» **Exercise brief**: State how many lines in the following entries hold the word "profile". The reply is that number only.

◆ ◆ ◆ ◆ ◆ ◆ ◆

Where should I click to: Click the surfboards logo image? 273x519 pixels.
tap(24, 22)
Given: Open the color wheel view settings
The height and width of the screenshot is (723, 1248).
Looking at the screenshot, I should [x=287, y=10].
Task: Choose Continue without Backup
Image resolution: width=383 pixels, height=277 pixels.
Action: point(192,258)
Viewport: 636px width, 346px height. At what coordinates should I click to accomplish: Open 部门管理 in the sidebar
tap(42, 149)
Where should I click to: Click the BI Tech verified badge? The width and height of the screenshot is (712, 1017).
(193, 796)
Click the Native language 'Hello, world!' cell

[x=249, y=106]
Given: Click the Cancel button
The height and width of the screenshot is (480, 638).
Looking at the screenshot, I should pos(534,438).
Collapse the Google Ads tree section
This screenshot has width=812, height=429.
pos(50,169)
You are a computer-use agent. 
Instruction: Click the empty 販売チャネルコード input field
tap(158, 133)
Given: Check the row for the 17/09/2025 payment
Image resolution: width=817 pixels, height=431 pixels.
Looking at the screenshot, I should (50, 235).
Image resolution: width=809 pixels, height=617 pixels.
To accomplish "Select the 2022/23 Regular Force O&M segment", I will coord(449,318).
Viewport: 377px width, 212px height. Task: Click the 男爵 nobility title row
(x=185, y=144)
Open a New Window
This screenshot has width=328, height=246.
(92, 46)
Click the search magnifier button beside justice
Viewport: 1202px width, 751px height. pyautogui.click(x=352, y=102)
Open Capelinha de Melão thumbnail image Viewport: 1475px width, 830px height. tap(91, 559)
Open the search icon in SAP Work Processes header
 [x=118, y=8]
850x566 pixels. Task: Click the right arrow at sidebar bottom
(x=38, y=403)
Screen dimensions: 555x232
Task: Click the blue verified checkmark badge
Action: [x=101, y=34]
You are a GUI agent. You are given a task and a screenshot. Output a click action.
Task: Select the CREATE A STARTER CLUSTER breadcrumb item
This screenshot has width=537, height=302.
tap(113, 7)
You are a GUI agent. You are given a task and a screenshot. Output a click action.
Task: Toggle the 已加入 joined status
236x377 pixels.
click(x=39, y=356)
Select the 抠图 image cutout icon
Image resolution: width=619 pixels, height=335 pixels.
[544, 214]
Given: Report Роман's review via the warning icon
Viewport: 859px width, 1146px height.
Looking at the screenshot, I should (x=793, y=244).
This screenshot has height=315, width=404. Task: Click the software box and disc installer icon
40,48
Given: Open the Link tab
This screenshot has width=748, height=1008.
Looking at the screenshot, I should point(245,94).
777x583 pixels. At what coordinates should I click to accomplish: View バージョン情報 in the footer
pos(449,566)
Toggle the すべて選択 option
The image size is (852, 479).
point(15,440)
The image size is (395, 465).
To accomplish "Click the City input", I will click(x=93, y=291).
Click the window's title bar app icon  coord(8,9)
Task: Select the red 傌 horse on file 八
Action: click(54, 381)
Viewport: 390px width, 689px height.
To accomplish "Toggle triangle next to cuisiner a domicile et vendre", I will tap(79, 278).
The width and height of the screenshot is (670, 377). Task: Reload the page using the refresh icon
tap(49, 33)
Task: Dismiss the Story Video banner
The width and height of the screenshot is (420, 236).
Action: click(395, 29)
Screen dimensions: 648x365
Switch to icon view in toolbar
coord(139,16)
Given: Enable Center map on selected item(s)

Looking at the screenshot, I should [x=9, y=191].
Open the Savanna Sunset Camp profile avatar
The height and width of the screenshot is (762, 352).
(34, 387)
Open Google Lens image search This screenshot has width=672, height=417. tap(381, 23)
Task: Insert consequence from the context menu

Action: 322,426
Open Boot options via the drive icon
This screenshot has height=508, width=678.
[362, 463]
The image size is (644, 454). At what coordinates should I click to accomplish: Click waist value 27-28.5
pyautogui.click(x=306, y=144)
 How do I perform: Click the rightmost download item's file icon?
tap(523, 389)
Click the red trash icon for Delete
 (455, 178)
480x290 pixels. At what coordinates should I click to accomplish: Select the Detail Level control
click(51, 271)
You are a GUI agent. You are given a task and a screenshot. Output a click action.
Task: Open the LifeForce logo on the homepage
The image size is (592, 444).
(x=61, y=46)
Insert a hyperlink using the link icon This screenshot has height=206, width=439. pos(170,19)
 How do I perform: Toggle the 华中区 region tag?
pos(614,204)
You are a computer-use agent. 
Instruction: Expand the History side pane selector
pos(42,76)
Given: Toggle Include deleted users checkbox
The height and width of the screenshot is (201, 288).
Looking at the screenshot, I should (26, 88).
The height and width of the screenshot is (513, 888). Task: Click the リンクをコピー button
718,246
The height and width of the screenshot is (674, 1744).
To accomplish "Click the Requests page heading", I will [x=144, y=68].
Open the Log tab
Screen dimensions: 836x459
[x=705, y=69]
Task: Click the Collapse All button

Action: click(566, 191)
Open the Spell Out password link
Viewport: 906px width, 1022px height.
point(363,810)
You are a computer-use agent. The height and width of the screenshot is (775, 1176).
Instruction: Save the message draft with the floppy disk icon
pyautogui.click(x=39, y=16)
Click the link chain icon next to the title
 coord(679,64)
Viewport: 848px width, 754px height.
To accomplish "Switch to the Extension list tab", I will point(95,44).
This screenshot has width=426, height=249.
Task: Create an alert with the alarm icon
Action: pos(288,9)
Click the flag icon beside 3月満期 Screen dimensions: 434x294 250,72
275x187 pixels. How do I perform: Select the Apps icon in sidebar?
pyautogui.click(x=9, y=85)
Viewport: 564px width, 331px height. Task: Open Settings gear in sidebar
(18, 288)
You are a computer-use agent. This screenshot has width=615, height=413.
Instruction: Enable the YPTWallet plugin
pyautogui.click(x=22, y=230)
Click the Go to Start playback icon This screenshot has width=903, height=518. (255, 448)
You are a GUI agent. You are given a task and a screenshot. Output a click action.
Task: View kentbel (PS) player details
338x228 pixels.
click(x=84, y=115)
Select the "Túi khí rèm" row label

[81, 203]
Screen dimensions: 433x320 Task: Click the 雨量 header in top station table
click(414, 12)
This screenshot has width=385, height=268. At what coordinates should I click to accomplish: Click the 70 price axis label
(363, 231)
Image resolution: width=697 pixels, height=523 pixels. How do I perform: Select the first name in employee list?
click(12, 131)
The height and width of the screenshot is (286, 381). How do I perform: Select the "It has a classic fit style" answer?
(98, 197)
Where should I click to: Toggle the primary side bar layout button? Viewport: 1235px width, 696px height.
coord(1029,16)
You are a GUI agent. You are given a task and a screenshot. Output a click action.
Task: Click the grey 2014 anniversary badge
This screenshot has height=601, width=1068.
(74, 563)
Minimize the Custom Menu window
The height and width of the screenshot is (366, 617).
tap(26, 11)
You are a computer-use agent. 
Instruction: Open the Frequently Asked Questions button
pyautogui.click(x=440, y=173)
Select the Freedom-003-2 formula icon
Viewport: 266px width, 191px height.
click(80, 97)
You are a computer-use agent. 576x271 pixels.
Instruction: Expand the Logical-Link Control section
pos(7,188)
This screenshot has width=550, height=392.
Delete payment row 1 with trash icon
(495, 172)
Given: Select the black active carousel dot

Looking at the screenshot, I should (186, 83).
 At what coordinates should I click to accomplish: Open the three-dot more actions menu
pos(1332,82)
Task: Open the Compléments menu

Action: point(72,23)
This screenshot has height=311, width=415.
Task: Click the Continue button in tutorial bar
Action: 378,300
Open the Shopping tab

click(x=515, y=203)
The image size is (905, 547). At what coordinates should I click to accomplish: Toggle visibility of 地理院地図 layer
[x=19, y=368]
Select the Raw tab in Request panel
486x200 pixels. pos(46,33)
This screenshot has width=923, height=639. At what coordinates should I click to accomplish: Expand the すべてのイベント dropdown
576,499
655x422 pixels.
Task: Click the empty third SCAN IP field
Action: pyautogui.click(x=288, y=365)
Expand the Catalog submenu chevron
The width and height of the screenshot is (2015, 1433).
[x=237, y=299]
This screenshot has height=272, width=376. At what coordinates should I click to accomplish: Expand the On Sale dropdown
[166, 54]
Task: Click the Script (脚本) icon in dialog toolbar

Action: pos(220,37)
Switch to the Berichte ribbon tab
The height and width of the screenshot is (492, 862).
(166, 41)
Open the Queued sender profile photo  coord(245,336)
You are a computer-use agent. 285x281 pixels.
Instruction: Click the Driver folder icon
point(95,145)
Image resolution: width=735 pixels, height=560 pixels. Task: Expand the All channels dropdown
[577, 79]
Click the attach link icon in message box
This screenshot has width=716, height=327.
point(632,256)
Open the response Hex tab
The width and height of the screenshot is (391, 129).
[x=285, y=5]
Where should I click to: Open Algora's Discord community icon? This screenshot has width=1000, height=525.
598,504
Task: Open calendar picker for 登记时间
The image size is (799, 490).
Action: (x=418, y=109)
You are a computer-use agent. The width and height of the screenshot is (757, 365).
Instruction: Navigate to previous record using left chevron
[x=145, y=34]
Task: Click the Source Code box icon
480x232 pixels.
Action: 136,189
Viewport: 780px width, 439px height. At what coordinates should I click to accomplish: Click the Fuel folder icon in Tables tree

◆ ◆ ◆ ◆ ◆ ◆ ◆

» **Answer area**: 2